Part of a data file

## BEGIN

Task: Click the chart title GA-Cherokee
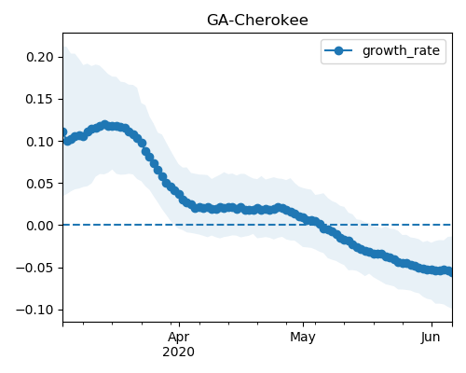257,21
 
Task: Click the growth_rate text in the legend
401,50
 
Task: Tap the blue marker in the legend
338,50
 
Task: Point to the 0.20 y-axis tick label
40,57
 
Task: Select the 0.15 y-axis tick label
40,99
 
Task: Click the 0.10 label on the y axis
40,142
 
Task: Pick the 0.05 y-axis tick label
40,184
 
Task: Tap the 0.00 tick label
40,226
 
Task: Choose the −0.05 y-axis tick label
34,268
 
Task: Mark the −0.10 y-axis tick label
34,310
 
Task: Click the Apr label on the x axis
179,338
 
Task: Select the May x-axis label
303,338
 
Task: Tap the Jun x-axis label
431,338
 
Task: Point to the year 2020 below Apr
179,352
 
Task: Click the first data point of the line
63,132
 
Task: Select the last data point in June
450,272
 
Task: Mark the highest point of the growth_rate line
105,125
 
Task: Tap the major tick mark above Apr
179,325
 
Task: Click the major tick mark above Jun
432,325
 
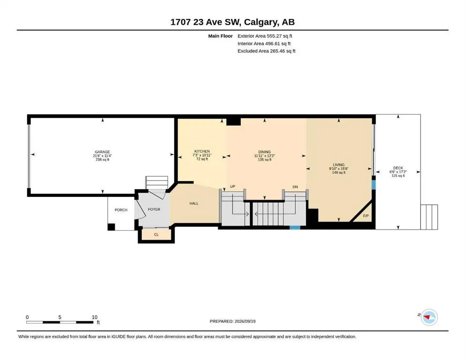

## END

Stated goal
Pull out every line of the material above that contains the word "tick", treating uppercase and lowercase as different.

Output below
Task: Point to the 0.20 y-axis tick label
Task: Select the 0.15 y-axis tick label
Task: Pick the 0.05 y-axis tick label
Task: Tap the 0.00 tick label
Task: Choose the −0.05 y-axis tick label
Task: Mark the −0.10 y-axis tick label
Task: Tap the major tick mark above Apr
Task: Click the major tick mark above Jun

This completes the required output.